= EXERCISE BRIEF =
Print all records exactly, leaving nothing out.
********************
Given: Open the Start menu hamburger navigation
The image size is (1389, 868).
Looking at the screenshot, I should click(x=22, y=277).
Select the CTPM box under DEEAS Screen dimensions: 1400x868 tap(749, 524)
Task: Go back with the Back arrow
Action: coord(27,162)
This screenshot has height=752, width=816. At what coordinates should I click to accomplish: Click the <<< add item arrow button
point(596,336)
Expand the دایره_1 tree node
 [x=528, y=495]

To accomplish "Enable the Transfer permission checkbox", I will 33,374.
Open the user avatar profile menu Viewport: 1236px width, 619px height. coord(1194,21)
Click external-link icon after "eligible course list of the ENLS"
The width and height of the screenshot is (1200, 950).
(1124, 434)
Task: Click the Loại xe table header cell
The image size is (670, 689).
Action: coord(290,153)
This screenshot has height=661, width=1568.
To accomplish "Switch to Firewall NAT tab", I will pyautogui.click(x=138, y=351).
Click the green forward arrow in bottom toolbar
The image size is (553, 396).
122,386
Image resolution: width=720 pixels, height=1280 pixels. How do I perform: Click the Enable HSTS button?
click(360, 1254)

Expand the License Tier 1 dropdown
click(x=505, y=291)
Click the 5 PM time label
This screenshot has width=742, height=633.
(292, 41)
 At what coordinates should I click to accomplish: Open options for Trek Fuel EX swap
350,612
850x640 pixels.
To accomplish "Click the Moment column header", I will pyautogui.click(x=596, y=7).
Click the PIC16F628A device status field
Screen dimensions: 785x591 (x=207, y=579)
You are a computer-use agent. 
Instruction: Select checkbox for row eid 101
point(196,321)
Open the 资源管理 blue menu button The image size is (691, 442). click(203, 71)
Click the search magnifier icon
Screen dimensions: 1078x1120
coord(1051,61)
********************
= FINISHED EXERCISE =
Given: Open the Start menu hamburger navigation
The image size is (1389, 868).
Looking at the screenshot, I should click(x=22, y=277).
Select the CTPM box under DEEAS Screen dimensions: 1400x868 tap(749, 524)
Task: Go back with the Back arrow
Action: coord(27,162)
This screenshot has height=752, width=816. At what coordinates should I click to accomplish: Click the <<< add item arrow button
point(596,336)
Expand the دایره_1 tree node
 [x=528, y=495]

To accomplish "Enable the Transfer permission checkbox", I will 33,374.
Open the user avatar profile menu Viewport: 1236px width, 619px height. coord(1194,21)
Click external-link icon after "eligible course list of the ENLS"
The width and height of the screenshot is (1200, 950).
(1124, 434)
Task: Click the Loại xe table header cell
The image size is (670, 689).
Action: coord(290,153)
This screenshot has height=661, width=1568.
To accomplish "Switch to Firewall NAT tab", I will pyautogui.click(x=138, y=351).
Click the green forward arrow in bottom toolbar
The image size is (553, 396).
122,386
Image resolution: width=720 pixels, height=1280 pixels. How do I perform: Click the Enable HSTS button?
click(360, 1254)

Expand the License Tier 1 dropdown
click(x=505, y=291)
Click the 5 PM time label
This screenshot has width=742, height=633.
(292, 41)
 At what coordinates should I click to accomplish: Open options for Trek Fuel EX swap
350,612
850x640 pixels.
To accomplish "Click the Moment column header", I will pyautogui.click(x=596, y=7).
Click the PIC16F628A device status field
Screen dimensions: 785x591 (x=207, y=579)
You are a computer-use agent. 
Instruction: Select checkbox for row eid 101
point(196,321)
Open the 资源管理 blue menu button The image size is (691, 442). click(203, 71)
Click the search magnifier icon
Screen dimensions: 1078x1120
coord(1051,61)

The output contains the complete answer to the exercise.